Юрий измученно посмотрел на собеседника, не зная, что сказать.
– Именно! – продолжал тот, поднимая градус разговора, – Они вам покажутся невинной игрой, потому что истинный смысл вашего посещения детского сада был совершенно другим и известен был только вашим родителям, определившим вас туда. Вам же он станет понятен только тогда, когда вы подрастёте и сумеете, дистанцировавшись от детсадовского возраста, взглянуть на себя, маленького и капризного, со стороны. И далее в жизни происходит то же самое, – Скляров удовлетворённо откинулся назад.

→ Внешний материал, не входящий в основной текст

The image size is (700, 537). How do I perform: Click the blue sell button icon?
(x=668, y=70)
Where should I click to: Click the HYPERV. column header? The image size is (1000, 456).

– Да, конечно, истинный смысл детского сада был в том, что бы развязать руки родителям и дать им возможность спокойно работать и кормить семью, в том числе и меня, – прозаично подтвердил Апранин банальную мысль, пытаясь понять воодушевление собеседника, и к чему это было сказано.
– Совершенно верно! – продолжал возбуждённо шептать профессор. – Далее, когда вы становитесь взрослым и самостоятельным, теперь уже ваши школьные экзамены, за которые вы так переживали, покажутся вам милым воспоминанием в своей наивности. А ваша первая школьная любовь, за которую вы переживали еще больше, считая, что если не увидите ее сегодня, то жизнь ваша немедленно закончится!? Она явится вам через годы такой небесной чистотой, с которой в вашей оставшейся жизни сравнить уже будет нечего, и ваш мужской цинизм отметит это, в глубине сознания, как время упущенных возможностей, забывая о том, что иначе-то и быть не могло в том возрасте. И так все дальше и дальше!
– Что ж, и тут вы правы, мы все умны «задним числом»! Как там говорят: если бы молодость знала, и если бы старость могла, или ещё лучше, знал бы прикуп, жил бы в Сочи…, – произнёс Юрий избитые изречения прыгающим голосом, держась за голову и отхлёбывая горячий чай, но ночной собеседник, никак не отреагировав на них, продолжал.